The system's matrices tune the system's output behavior (e.g. air pressure) as a result of the states and inputs. Behavior can quickly get very complex, much more
complex than simple oscillators can produce. For an oscillator based synthesizer, many additions are usually added to approach the complexity needed to model real
world instruments: filters, envelopes, low-frequency modulators, post-processing plugins, etc., whereas a state-based model can already include all kinds of
behavior built-in. There are quite a few modern synthesizers that use this approach already, but the 80's style stayed away due to the real-time computing
requirements (hundreds or even thousands of calculations for a single sample at 44.1k samples per second). Hopefully, at the bare minimum, this synthesizer aims
to produce somewhat well-sounding instruments and music performance.
## Development plan:
- [ ] Build & project setup, get working hello-world program.
- [ ] QML hello-world program: basic increment/reset counter
- [ ] RtAudio hello-world: basic sine output
- [ ] Connect UI control to sound output, add a slider for frequency control
- [ ] Add note control a keyboard. Coordinate on-off events to
start and stop tone generation
- [ ] Add note control via a MIDI interface using RtMidi. Ideally should be able to connect
to external midi controllers/apps (like musescore)
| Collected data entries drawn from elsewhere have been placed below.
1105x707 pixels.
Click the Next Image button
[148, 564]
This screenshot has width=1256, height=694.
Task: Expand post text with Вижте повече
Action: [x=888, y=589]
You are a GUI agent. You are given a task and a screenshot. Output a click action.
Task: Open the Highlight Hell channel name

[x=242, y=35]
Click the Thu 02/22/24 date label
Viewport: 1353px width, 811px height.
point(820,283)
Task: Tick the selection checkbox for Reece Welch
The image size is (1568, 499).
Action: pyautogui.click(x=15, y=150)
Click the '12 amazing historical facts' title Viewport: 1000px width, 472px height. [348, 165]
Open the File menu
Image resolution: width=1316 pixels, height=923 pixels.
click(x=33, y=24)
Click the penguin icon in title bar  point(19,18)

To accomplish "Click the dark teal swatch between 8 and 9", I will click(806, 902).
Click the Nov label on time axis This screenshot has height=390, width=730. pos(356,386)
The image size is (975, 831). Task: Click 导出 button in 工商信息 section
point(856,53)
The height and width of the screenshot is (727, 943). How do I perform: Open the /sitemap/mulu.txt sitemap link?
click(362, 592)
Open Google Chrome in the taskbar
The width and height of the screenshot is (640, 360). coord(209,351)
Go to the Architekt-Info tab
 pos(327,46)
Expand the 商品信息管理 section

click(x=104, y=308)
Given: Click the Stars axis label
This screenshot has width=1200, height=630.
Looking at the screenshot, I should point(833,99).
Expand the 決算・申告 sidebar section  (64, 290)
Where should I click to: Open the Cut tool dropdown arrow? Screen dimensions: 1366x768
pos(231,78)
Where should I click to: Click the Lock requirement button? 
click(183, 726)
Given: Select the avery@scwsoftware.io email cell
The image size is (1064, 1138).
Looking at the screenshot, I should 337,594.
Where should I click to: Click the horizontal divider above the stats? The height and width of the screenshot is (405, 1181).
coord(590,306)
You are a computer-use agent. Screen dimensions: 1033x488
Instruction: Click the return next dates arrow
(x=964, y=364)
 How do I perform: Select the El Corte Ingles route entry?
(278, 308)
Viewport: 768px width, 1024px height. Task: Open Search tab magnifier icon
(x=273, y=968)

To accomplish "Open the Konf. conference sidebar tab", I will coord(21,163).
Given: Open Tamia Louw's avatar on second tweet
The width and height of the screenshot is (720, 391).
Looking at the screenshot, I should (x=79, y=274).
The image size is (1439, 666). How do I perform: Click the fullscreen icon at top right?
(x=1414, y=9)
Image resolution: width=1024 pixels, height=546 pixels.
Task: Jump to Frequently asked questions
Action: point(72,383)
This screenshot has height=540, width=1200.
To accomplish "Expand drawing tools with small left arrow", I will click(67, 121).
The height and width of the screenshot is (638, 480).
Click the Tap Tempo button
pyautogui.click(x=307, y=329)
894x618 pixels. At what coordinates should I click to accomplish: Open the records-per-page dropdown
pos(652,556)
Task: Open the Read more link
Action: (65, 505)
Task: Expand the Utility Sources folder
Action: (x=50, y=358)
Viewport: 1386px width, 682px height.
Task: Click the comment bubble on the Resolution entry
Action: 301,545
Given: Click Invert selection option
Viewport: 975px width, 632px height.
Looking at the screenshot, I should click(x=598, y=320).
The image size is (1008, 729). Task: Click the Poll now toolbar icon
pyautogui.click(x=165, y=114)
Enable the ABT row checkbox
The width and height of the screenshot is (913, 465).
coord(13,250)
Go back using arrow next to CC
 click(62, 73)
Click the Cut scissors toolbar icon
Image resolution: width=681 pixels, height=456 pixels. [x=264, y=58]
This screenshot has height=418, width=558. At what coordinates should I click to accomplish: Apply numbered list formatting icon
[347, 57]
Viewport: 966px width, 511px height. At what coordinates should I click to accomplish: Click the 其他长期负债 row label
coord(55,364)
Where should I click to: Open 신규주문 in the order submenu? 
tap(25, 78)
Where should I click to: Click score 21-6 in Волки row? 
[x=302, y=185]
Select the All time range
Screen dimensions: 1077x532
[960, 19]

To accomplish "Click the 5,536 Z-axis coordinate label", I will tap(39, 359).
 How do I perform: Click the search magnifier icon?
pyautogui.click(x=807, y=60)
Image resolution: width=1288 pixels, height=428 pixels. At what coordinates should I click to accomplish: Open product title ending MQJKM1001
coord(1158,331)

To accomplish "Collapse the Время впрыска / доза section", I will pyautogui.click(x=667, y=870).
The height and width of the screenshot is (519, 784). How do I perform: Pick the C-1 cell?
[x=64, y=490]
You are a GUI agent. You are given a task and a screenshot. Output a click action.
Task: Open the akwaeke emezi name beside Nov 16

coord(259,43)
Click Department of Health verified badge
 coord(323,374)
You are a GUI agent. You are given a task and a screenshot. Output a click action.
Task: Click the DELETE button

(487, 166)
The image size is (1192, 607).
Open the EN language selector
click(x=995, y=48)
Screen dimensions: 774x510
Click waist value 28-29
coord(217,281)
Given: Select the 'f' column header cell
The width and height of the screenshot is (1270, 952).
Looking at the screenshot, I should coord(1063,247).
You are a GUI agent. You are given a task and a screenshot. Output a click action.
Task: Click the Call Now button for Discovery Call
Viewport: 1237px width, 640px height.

- [ ] Create a UI scope to visualize the synthesized composite waveform
- [ ] Check cross-platform combatibility for Windows & Linux, especially MIDI interfacing
- [ ] Checkpoint at a rudimentary keyboard instrument producing a basic sine output
- [ ] Will flesh out future goals when I do the math on how complicated implementing
state-space modelling in c++ is
## Build Instructions
Prerequisites:
CMake: https://cmake.org/download/ \
QtWidgets: https://www.qt.io/development/download-qt-installer-oss
Compiler that supports C++20. Builds have been tested with GCC12 & MSVC17
Clone repository
```PowerShell
git clone https://git.vxbard.net/homeburger/sonobulus.git
git clone --recurse-submodules https://git.vxbard.net/homeburger/sonobulus.git # if there's submodules
git submodule update --init --recursive # if you cloned without submodules and need them
```
Build:
```PowerShell
# configure
> cmake -S . -B build
# build
> cmake --build build -j
```
Execute:
```Powershell
> .\build\Debug\sonobulus.exe
> .\build\Release\sonobulus.exe
```
```bash
$ ./build/sonobulus
```
## Configurations
There is a plan eventually to use config files so app behavior can be tweaked without needing to recompile. Will flesh out more once more of the app's structure takes shape.
## Instrument Profiles
Later into the app's development I have this vision: the state-space model of an instrument can be saved to a file. The app can allow parameter tweaking and re-saving of an instruments matrices.
Far far into the future there may be a dynamic process for constructing your own instrument models and a way for the app to load and play those instruments. At the end of the day, a state-space
model is just a set of 2 n-dimensional matrix equations and a profile would only need to be able to represent each element in the matrices.